The house was the residence of London-born John Kinder, a former teacher, painter, photographer and reverend of the local Church of England Grammar School. He occupied the house with his wife and the six children of his brother Henry Kinder, who was murdered by John's sister-in-law and her lover. The house was opened to the public as a gallery in 1982. The house is also used for wedding receptions and other functions.
It is claimed that the house is haunted by the apparition of a man. In 2012, leading landscape photographers from New Zealand and internationally exhibited New Zealand landscape photography at a special Kinder House-based exhibition organized by the Contemporary Photography Foundation, during the Auckland Festival of Photography. Photographers involved winners of the Landscape Photographer of the year for both Australia and New Zealand.
Ewelme Cottage
Location: 36.862825°S 174.783653°E / -36.862825; 174.783653
Ewelme Cottage was built in 1863 and 1864 for Church of England clergyman, Reverend Vicesimus Lush and family. The cottage was continuously occupied by the Lush family until 1968. Since 1969, it has been preserved as a house museum by the New Zealand Historic Places Trust as the Lush family had left it, with about two thousand books, hundreds of pages of sheet music, original artworks and a vast array of everyday objects from their time period. In an article published in the New Zealand Herald in 2011, Ewelme Cottage was suggested as possibly the most important of the Auckland's Historic Places Trust properties, despite being the smallest.

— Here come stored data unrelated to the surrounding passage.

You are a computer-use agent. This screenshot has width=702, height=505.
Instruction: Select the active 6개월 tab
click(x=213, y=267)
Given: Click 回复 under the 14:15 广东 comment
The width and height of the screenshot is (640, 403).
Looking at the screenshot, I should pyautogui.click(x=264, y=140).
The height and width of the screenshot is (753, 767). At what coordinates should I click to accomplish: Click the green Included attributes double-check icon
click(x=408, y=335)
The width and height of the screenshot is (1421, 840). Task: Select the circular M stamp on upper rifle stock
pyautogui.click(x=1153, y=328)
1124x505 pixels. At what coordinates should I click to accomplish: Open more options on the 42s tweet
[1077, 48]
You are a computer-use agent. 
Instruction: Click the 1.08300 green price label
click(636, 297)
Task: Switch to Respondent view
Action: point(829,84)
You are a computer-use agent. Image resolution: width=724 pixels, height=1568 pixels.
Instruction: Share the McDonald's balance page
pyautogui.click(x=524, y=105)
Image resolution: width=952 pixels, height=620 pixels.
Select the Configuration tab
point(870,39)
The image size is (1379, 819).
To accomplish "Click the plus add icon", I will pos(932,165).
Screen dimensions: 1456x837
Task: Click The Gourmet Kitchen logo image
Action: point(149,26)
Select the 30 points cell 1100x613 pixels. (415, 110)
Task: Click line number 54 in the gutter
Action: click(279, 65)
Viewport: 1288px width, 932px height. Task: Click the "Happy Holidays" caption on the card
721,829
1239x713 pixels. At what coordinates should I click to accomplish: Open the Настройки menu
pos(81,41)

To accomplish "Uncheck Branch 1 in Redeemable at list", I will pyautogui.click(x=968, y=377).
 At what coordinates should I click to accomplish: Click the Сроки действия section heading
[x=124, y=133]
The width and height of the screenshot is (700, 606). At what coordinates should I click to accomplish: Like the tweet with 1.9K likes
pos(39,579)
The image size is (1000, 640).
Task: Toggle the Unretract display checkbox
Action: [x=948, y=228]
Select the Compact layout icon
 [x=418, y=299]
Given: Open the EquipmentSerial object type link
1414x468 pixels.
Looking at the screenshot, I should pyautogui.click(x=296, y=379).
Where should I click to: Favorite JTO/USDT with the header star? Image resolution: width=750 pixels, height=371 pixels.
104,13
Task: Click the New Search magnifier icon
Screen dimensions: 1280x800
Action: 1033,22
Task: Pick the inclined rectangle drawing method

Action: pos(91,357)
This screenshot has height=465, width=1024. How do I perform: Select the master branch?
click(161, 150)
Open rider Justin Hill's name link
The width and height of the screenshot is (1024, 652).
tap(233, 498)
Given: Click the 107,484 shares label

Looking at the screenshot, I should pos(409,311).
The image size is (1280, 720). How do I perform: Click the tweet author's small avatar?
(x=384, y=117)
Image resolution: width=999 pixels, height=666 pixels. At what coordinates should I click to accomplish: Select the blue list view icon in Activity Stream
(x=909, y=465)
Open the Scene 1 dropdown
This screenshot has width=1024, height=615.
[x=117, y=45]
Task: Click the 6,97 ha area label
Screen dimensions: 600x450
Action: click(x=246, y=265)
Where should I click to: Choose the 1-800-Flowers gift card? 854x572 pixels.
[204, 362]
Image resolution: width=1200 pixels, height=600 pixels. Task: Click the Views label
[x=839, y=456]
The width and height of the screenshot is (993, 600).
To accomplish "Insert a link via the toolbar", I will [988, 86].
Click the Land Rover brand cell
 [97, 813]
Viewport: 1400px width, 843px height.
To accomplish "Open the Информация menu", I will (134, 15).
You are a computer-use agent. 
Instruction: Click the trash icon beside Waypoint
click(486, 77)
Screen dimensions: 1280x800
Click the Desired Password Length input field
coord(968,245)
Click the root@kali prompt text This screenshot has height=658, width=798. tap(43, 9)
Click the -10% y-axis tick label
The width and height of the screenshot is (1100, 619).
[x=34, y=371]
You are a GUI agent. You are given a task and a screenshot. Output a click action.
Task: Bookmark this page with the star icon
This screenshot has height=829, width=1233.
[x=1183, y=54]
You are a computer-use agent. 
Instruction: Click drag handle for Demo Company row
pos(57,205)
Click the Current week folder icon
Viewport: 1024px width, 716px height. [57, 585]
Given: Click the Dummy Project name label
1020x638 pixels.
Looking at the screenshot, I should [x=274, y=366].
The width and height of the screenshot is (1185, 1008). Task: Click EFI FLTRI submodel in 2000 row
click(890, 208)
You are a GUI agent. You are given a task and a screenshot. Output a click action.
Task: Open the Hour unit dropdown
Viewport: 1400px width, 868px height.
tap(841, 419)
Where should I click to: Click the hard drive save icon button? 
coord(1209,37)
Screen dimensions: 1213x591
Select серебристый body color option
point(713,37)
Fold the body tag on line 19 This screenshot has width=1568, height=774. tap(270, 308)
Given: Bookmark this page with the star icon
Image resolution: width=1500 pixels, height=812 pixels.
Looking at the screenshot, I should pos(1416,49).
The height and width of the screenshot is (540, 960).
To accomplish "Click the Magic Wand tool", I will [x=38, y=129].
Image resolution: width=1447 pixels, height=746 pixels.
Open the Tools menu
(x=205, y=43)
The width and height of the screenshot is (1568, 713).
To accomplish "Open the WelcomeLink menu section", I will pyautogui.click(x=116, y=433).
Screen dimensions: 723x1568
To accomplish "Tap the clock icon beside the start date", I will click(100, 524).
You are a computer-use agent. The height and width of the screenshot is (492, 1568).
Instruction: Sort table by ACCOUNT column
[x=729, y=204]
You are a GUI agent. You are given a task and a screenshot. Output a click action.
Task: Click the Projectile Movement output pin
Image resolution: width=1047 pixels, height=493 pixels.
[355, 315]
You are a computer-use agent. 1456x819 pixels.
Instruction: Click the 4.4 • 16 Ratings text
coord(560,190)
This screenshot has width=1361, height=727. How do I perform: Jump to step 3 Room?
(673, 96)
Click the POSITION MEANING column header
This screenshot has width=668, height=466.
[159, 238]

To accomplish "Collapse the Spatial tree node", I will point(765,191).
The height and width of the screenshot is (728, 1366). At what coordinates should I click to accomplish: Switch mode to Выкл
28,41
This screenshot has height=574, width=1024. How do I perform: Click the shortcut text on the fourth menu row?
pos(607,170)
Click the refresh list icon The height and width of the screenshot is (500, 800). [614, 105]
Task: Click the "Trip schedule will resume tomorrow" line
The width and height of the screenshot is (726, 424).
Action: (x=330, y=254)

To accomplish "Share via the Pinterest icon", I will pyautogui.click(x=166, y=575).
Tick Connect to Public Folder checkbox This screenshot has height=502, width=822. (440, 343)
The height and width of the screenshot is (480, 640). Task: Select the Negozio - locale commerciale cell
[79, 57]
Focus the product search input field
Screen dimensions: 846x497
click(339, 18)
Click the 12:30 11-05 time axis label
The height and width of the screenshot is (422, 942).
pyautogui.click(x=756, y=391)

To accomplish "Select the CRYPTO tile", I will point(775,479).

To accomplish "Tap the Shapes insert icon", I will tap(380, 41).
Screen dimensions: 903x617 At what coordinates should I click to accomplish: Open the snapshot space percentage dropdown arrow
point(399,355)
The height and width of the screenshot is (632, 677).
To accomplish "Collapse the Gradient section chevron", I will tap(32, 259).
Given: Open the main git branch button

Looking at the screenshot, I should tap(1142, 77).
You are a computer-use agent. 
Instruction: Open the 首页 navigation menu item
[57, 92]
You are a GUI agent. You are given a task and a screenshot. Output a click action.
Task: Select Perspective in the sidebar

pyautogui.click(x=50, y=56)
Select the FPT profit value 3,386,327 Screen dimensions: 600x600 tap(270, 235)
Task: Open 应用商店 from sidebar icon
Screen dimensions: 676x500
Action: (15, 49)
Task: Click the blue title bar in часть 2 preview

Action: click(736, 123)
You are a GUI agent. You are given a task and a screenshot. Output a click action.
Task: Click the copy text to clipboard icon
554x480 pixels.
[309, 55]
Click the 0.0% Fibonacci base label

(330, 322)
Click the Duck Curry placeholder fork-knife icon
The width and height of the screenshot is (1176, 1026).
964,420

The drawing room, veranda and garden of Ewelme Cottage were used in the production of the 1993 Oscar-winning film The Piano. It is claimed to be regularly haunted by several ghosts, all of which are spirits of women and children. The house is reputedly haunted in particular by a young girl who has reportedly appeared by an oak tree in Ewelme's garden. A local clairvoyant once claimed that this ghost may be the spirit of a young female who was mentally insane. According to a curator of the historic home, sightings of ghosts at Ewelme Cottage date back to 1945.